*** Dataset ***

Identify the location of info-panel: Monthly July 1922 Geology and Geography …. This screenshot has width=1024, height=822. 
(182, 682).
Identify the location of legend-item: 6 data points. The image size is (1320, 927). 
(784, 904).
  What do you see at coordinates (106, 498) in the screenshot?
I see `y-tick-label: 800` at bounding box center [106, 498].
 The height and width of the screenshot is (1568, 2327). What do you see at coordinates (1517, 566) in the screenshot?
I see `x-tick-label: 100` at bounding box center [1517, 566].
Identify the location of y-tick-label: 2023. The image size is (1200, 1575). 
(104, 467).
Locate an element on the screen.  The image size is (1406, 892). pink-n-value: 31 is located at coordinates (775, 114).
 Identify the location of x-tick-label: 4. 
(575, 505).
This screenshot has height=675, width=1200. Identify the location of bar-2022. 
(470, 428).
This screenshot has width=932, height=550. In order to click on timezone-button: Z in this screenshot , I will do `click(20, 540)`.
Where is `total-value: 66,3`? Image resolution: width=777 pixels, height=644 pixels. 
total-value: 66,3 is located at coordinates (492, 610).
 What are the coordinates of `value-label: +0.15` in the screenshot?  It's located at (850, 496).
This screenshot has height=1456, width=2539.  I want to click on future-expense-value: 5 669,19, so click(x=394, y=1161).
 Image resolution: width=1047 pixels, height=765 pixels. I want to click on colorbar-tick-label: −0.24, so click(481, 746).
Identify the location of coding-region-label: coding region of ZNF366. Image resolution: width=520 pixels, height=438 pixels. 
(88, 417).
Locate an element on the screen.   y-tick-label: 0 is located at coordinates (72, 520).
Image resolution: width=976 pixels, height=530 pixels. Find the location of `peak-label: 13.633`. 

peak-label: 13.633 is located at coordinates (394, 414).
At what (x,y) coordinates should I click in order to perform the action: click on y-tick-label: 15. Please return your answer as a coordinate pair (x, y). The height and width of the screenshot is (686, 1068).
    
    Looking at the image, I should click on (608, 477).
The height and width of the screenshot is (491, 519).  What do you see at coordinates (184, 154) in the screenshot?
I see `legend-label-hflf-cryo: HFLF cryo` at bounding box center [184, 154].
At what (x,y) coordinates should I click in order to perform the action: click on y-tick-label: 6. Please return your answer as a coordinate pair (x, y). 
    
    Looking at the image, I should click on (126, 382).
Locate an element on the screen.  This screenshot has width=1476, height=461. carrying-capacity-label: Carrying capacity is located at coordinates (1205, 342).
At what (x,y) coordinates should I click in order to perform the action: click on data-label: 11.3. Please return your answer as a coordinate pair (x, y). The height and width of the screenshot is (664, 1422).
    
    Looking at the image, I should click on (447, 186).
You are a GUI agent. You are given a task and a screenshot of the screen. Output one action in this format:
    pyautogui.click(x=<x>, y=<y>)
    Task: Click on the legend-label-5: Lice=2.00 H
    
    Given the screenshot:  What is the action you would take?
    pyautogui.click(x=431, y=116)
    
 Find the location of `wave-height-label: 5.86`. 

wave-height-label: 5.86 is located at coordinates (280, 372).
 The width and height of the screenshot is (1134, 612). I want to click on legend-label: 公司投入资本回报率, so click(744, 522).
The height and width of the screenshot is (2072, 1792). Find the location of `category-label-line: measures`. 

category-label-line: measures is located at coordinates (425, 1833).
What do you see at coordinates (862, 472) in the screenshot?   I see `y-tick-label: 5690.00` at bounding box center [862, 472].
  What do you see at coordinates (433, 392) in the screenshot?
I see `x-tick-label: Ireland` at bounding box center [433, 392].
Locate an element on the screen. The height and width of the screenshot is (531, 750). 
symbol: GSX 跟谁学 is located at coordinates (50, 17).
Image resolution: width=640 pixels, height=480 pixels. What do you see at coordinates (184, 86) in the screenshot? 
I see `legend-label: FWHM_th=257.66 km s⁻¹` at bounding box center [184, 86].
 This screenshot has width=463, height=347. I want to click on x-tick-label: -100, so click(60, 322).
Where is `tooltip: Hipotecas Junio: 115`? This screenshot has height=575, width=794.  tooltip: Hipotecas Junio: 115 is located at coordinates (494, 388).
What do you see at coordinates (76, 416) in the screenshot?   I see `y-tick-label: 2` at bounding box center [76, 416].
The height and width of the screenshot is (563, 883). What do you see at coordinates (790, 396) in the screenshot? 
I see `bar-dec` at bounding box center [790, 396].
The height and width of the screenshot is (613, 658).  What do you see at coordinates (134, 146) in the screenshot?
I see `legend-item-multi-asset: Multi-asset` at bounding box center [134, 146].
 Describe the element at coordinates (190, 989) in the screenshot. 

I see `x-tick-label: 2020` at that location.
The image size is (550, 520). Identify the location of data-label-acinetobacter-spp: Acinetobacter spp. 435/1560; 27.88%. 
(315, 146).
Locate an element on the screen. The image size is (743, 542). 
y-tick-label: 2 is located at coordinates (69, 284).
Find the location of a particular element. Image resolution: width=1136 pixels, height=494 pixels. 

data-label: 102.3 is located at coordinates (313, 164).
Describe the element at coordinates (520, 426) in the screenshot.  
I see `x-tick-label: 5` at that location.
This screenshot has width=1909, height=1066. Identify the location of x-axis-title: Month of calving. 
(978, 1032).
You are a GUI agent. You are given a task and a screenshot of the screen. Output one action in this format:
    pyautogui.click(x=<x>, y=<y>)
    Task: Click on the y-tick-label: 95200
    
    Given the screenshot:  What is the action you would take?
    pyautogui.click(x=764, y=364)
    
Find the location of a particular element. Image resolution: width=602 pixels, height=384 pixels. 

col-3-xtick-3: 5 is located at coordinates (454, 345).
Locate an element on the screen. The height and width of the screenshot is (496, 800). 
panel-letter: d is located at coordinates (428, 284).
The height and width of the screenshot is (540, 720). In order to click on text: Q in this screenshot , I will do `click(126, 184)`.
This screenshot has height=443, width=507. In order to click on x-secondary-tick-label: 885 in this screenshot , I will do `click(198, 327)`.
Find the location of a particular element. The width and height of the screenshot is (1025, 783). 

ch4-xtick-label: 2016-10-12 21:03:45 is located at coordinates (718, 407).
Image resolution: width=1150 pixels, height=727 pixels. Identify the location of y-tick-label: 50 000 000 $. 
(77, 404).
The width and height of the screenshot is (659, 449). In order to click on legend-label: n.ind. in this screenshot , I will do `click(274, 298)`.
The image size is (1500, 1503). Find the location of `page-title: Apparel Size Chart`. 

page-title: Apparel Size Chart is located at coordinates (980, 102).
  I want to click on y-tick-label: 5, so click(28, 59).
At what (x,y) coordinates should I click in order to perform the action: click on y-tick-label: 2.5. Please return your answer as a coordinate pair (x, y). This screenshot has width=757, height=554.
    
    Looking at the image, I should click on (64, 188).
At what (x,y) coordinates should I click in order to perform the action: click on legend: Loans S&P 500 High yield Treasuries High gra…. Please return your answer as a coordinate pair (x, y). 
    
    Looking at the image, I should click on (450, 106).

*** End of Dataset ***

--- Job item ---
Render every line of the listing above as a Markdown table with the columns Row and Listing line, numbering the rows and dropping blank lines.

--- Task result ---
| Row | Listing line |
|---|---|
| 1 | Identify the location of info-panel: Monthly July 1922 Geology and Geography …. This screenshot has width=1024, height=822.  |
| 2 | (182, 682). |
| 3 | Identify the location of legend-item: 6 data points. The image size is (1320, 927).  |
| 4 | (784, 904). |
| 5 |   What do you see at coordinates (106, 498) in the screenshot? |
| 6 | I see `y-tick-label: 800` at bounding box center [106, 498]. |
| 7 |  The height and width of the screenshot is (1568, 2327). What do you see at coordinates (1517, 566) in the screenshot? |
| 8 | I see `x-tick-label: 100` at bounding box center [1517, 566]. |
| 9 | Identify the location of y-tick-label: 2023. The image size is (1200, 1575).  |
| 10 | (104, 467). |
| 11 | Locate an element on the screen.  The image size is (1406, 892). pink-n-value: 31 is located at coordinates (775, 114). |
| 12 |  Identify the location of x-tick-label: 4.  |
| 13 | (575, 505). |
| 14 | This screenshot has height=675, width=1200. Identify the location of bar-2022.  |
| 15 | (470, 428). |
| 16 | This screenshot has width=932, height=550. In order to click on timezone-button: Z in this screenshot , I will do `click(20, 540)`. |
| 17 | Where is `total-value: 66,3`? Image resolution: width=777 pixels, height=644 pixels.  |
| 18 | total-value: 66,3 is located at coordinates (492, 610). |
| 19 |  What are the coordinates of `value-label: +0.15` in the screenshot?  It's located at (850, 496). |
| 20 | This screenshot has height=1456, width=2539.  I want to click on future-expense-value: 5 669,19, so click(x=394, y=1161). |
| 21 |  Image resolution: width=1047 pixels, height=765 pixels. I want to click on colorbar-tick-label: −0.24, so click(481, 746). |
| 22 | Identify the location of coding-region-label: coding region of ZNF366. Image resolution: width=520 pixels, height=438 pixels.  |
| 23 | (88, 417). |
| 24 | Locate an element on the screen.   y-tick-label: 0 is located at coordinates (72, 520). |
| 25 | Image resolution: width=976 pixels, height=530 pixels. Find the location of `peak-label: 13.633`.  |
| 26 | peak-label: 13.633 is located at coordinates (394, 414). |
| 27 | At what (x,y) coordinates should I click in order to perform the action: click on y-tick-label: 15. Please return your answer as a coordinate pair (x, y). The height and width of the screenshot is (686, 1068). |
| 28 |     Looking at the image, I should click on (608, 477). |
| 29 | The height and width of the screenshot is (491, 519).  What do you see at coordinates (184, 154) in the screenshot? |
| 30 | I see `legend-label-hflf-cryo: HFLF cryo` at bounding box center [184, 154]. |
| 31 | At what (x,y) coordinates should I click in order to perform the action: click on y-tick-label: 6. Please return your answer as a coordinate pair (x, y).  |
| 32 |     Looking at the image, I should click on (126, 382). |
| 33 | Locate an element on the screen.  This screenshot has width=1476, height=461. carrying-capacity-label: Carrying capacity is located at coordinates (1205, 342). |
| 34 | At what (x,y) coordinates should I click in order to perform the action: click on data-label: 11.3. Please return your answer as a coordinate pair (x, y). The height and width of the screenshot is (664, 1422). |
| 35 |     Looking at the image, I should click on (447, 186). |
| 36 | You are a GUI agent. You are given a task and a screenshot of the screen. Output one action in this format: |
| 37 |     pyautogui.click(x=<x>, y=<y>) |
| 38 |     Task: Click on the legend-label-5: Lice=2.00 H |
| 39 |     Given the screenshot:  What is the action you would take? |
| 40 |     pyautogui.click(x=431, y=116) |
| 41 |  Find the location of `wave-height-label: 5.86`.  |
| 42 | wave-height-label: 5.86 is located at coordinates (280, 372). |
| 43 |  The width and height of the screenshot is (1134, 612). I want to click on legend-label: 公司投入资本回报率, so click(744, 522). |
| 44 | The height and width of the screenshot is (2072, 1792). Find the location of `category-label-line: measures`.  |
| 45 | category-label-line: measures is located at coordinates (425, 1833). |
| 46 | What do you see at coordinates (862, 472) in the screenshot?   I see `y-tick-label: 5690.00` at bounding box center [862, 472]. |
| 47 |   What do you see at coordinates (433, 392) in the screenshot? |
| 48 | I see `x-tick-label: Ireland` at bounding box center [433, 392]. |
| 49 | Locate an element on the screen. The height and width of the screenshot is (531, 750).  |
| 50 | symbol: GSX 跟谁学 is located at coordinates (50, 17). |
| 51 | Image resolution: width=640 pixels, height=480 pixels. What do you see at coordinates (184, 86) in the screenshot?  |
| 52 | I see `legend-label: FWHM_th=257.66 km s⁻¹` at bounding box center [184, 86]. |
| 53 |  This screenshot has width=463, height=347. I want to click on x-tick-label: -100, so click(60, 322). |
| 54 | Where is `tooltip: Hipotecas Junio: 115`? This screenshot has height=575, width=794.  tooltip: Hipotecas Junio: 115 is located at coordinates (494, 388). |
| 55 | What do you see at coordinates (76, 416) in the screenshot?   I see `y-tick-label: 2` at bounding box center [76, 416]. |
| 56 | The height and width of the screenshot is (563, 883). What do you see at coordinates (790, 396) in the screenshot?  |
| 57 | I see `bar-dec` at bounding box center [790, 396]. |
| 58 | The height and width of the screenshot is (613, 658).  What do you see at coordinates (134, 146) in the screenshot? |
| 59 | I see `legend-item-multi-asset: Multi-asset` at bounding box center [134, 146]. |
| 60 |  Describe the element at coordinates (190, 989) in the screenshot.  |
| 61 | I see `x-tick-label: 2020` at that location. |
| 62 | The image size is (550, 520). Identify the location of data-label-acinetobacter-spp: Acinetobacter spp. 435/1560; 27.88%.  |
| 63 | (315, 146). |
| 64 | Locate an element on the screen. The image size is (743, 542).  |
| 65 | y-tick-label: 2 is located at coordinates (69, 284). |
| 66 | Find the location of a particular element. Image resolution: width=1136 pixels, height=494 pixels.  |
| 67 | data-label: 102.3 is located at coordinates (313, 164). |
| 68 | Describe the element at coordinates (520, 426) in the screenshot.   |
| 69 | I see `x-tick-label: 5` at that location. |
| 70 | This screenshot has width=1909, height=1066. Identify the location of x-axis-title: Month of calving.  |
| 71 | (978, 1032). |
| 72 | You are a GUI agent. You are given a task and a screenshot of the screen. Output one action in this format: |
| 73 |     pyautogui.click(x=<x>, y=<y>) |
| 74 |     Task: Click on the y-tick-label: 95200 |
| 75 |     Given the screenshot:  What is the action you would take? |
| 76 |     pyautogui.click(x=764, y=364) |
| 77 | Find the location of a particular element. Image resolution: width=602 pixels, height=384 pixels.  |
| 78 | col-3-xtick-3: 5 is located at coordinates (454, 345). |
| 79 | Locate an element on the screen. The height and width of the screenshot is (496, 800).  |
| 80 | panel-letter: d is located at coordinates (428, 284). |
| 81 | The height and width of the screenshot is (540, 720). In order to click on text: Q in this screenshot , I will do `click(126, 184)`. |
| 82 | This screenshot has height=443, width=507. In order to click on x-secondary-tick-label: 885 in this screenshot , I will do `click(198, 327)`. |
| 83 | Find the location of a particular element. The width and height of the screenshot is (1025, 783).  |
| 84 | ch4-xtick-label: 2016-10-12 21:03:45 is located at coordinates (718, 407). |
| 85 | Image resolution: width=1150 pixels, height=727 pixels. Identify the location of y-tick-label: 50 000 000 $.  |
| 86 | (77, 404). |
| 87 | The width and height of the screenshot is (659, 449). In order to click on legend-label: n.ind. in this screenshot , I will do `click(274, 298)`. |
| 88 | The image size is (1500, 1503). Find the location of `page-title: Apparel Size Chart`.  |
| 89 | page-title: Apparel Size Chart is located at coordinates (980, 102). |
| 90 |   I want to click on y-tick-label: 5, so click(28, 59). |
| 91 | At what (x,y) coordinates should I click in order to perform the action: click on y-tick-label: 2.5. Please return your answer as a coordinate pair (x, y). This screenshot has width=757, height=554. |
| 92 |     Looking at the image, I should click on (64, 188). |
| 93 | At what (x,y) coordinates should I click in order to perform the action: click on legend: Loans S&P 500 High yield Treasuries High gra…. Please return your answer as a coordinate pair (x, y).  |
| 94 |     Looking at the image, I should click on (450, 106). |